Effects of MK-801 treatment across several pre-clinical analyses including a novel assessment of brain metabolic function utilizing PET and CT fused imaging in live rats.

BACKGROUND

Functional imaging studies in schizophrenic patients have demonstrated metabolic brain abnormalities during cognitive tasks. This study aimed to 1) introduce a novel analysis of brain metabolic function in live animals to characterize the hypo- and hyperfrontality phenomena observed in schizophrenia and following NMDA antagonist exposure, and 2) identify a robust and representative MK-801 treatment regimen that effectively models brain metabolic abnormalities as well as a range of established behavioural abnormalities representative of schizophrenia.

METHODS

The validity of the MK-801 animal model was examined across several established pre-clinical tests, and a novel assessment of brain metabolic function using PET/CT fused imaging. In the present study, MK-801 was administered acutely at 0.1 mg/kg and 0.5 mg/kg, and sub-chronically at 0.5 mg/kg daily for 7 days.

RESULTS

Acute treatment at 0.5 mg/kg-disrupted facets of memory measured through performance in the 8-arm radial maze task and generated abnormalities in sensorimotor gating, social interaction and locomotor activity.

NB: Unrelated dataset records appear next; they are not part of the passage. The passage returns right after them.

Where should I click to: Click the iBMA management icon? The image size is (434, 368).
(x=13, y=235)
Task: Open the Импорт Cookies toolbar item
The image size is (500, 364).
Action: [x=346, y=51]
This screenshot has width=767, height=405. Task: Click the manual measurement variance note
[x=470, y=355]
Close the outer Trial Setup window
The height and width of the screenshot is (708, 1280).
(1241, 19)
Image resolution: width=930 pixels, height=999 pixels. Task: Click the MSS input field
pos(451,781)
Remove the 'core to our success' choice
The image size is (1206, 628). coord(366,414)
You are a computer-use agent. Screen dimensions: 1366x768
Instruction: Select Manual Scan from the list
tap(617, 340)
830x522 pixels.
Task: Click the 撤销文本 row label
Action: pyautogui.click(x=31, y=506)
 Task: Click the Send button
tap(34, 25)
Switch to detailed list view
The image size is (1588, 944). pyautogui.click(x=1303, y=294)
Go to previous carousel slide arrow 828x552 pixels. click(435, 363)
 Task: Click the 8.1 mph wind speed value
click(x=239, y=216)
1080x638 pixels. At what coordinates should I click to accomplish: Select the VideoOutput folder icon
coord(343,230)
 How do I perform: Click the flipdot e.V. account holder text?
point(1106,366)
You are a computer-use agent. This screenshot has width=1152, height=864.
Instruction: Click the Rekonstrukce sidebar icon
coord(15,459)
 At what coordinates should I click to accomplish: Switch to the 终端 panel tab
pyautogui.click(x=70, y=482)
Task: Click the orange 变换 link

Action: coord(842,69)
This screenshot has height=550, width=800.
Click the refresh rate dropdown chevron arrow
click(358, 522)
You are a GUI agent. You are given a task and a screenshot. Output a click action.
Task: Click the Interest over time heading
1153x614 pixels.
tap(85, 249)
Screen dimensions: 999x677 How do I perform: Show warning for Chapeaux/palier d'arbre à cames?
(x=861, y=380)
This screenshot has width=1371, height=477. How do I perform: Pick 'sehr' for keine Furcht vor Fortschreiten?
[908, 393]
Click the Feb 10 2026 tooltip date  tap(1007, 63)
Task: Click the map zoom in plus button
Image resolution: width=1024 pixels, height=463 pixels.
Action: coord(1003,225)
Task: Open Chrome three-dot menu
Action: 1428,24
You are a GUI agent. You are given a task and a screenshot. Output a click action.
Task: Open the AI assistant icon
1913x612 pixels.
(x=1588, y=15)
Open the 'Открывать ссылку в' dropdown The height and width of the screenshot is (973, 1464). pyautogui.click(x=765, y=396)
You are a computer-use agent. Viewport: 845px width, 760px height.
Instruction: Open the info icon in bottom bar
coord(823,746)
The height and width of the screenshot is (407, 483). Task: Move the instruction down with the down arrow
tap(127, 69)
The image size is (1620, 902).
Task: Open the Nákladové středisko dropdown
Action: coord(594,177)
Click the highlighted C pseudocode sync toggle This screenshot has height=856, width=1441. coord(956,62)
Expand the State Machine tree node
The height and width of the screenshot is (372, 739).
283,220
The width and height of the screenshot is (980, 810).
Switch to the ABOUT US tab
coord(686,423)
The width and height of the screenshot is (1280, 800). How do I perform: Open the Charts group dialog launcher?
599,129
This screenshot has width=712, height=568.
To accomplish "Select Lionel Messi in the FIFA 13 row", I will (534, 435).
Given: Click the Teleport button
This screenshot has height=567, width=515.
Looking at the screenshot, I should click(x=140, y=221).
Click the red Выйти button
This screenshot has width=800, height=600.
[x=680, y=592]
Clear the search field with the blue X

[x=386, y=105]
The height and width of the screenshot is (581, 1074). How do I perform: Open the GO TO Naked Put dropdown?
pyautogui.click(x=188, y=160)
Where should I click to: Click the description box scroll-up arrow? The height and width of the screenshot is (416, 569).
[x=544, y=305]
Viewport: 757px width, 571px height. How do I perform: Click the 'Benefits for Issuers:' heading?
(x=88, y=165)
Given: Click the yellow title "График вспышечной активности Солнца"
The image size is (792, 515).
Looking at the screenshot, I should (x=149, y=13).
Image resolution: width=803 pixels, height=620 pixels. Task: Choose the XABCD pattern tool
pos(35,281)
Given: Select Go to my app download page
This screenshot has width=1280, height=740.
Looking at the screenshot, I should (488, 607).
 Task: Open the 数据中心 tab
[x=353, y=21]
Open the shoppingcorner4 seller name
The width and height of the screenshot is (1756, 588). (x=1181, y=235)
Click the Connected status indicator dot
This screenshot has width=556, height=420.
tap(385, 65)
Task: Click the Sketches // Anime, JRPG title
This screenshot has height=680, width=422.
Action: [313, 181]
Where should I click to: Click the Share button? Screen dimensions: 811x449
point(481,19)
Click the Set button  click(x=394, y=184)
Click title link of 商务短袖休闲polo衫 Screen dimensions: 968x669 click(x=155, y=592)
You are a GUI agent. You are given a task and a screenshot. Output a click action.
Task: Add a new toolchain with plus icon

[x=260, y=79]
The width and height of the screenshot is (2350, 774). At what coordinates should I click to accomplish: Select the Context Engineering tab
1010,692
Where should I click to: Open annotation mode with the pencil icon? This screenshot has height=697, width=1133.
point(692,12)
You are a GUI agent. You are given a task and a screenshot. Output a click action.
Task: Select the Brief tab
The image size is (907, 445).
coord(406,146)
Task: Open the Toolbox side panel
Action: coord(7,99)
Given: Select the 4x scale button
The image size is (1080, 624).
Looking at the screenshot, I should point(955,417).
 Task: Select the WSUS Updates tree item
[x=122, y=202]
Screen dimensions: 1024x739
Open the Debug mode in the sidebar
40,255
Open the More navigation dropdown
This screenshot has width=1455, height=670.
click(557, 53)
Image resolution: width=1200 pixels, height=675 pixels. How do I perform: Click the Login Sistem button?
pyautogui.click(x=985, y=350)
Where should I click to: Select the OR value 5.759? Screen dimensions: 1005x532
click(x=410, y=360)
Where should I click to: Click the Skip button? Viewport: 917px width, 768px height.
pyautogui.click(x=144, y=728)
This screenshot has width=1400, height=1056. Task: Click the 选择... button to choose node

Furthermore, this treatment regimen induced hyperfrontality (increased brain metabolic function in the prefrontal area) observed via PET/CT fused imaging in the live rat.

LIMITATIONS

While PET and CT fused imaging in the live rat offers a functional representation of metabolic function, more advanced PET/CT integration is required to analyze more discrete brain regions.

CONCLUSION

These findings provide insight on the effectiveness of the MK-801 pre-clinical model of schizophrenia and provide an optimal regimen to model schizophrenia. PET/CT fused imaging offers a highly translatable tool to assess hypo- and hyperfrontality in live animals.